Iron Man

I was listening to Black Sabbath’s second  album  in the car the other day, and Eleanor  piped up from  the back seat:

“This is the same song you played yesterday.”

“Yes.”

After a little bit she went on, “I like this song.”

“Really?”

“Mmm.  It’s good.  You can  dance  to it.”

I picked up the  CD cover and looked at the name of the song.  It was War Pigs.  It certainly is a cracking  song, but I really can’t imagine Eleanor  dancing  to it.  

By a strange coincidence I picked up Ted Hughes’ children’s story Iron  Man  the other  day at the library and  then realised that Iron Man  is also a track on the Sabbath album.  Of the two I think I prefer the Ted Hughes version.  I wondered if the song was based on  the book (the  book is 1968 and the song  is 1970), but I can find  no such link although they are  both about gigantic robots that have mixed relations with man.

As with any early(ish) work by Hughes it is always a little bit depressing  to read his dedications.  Iron Man is dedicated to Frieda and  Nicholas, his children  with Plath.

Wikipedia tells me  that Iron Man by Sabbath is about:

 a man who time travels into the future of the world, and sees the apocalypse. In the process of returning to the present, he is turned into steel by a magnetic field. He is rendered mute, unable verbally to warn people of his time of the impending destruction. His attempts to communicate are ignored and mocked. This causes Iron Man to become angry, and have his revenge on mankind, causing the destruction seen in his vision.

Well, if you say so.  What I get is some vague  schtick about a pissed off robot.   I like Black Sabbath, and  they at least  try and write about  things rather than just rambling about Satan or the size of their genitals, but the thing I really like about  them is that they are obviously a band of crack musicians who are making  music that they love (listen  to Faeries Wear Boots or Rat Salad).  You get the feeling, especially on the first album, that these guys are playing  for themselves and don’t  really give a stuff  if the  world notices.
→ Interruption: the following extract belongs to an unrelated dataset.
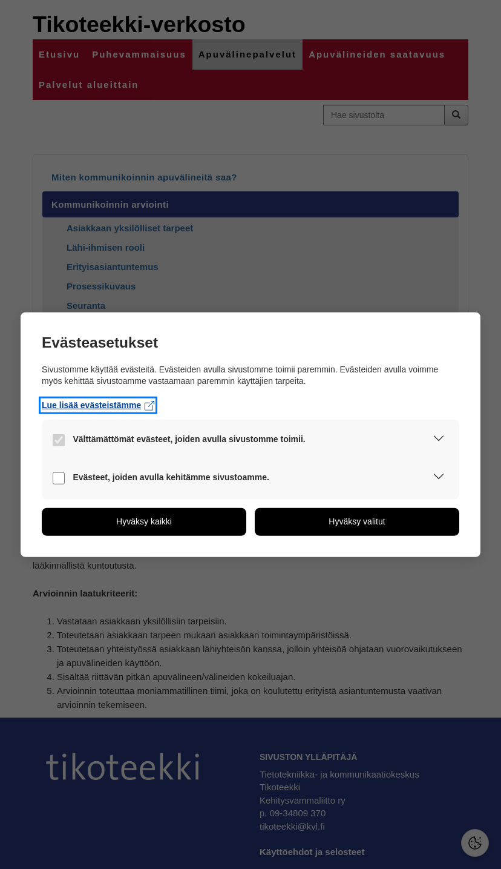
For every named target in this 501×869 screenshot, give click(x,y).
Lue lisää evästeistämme (98, 405)
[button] (438, 441)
Naturally the world did notice.  I suppose Sabbath are a heavy metal band,  but someone  forgot to tell the  drummer who keeps switching  time and  doing  jazz fills; or the  bass  player  who would seem to be  trying  out for some kind of  funk band.  That’s the thing  about music or writing  or film  that is good: it is unconcerned with what the audience  thinks.

Which brings this post about  very little to  the beginning  of the  essay Self Reliance  by Emerson.  It is a long  quote, but  I humbly beg you read it through because there is a lot of wisdom in it. 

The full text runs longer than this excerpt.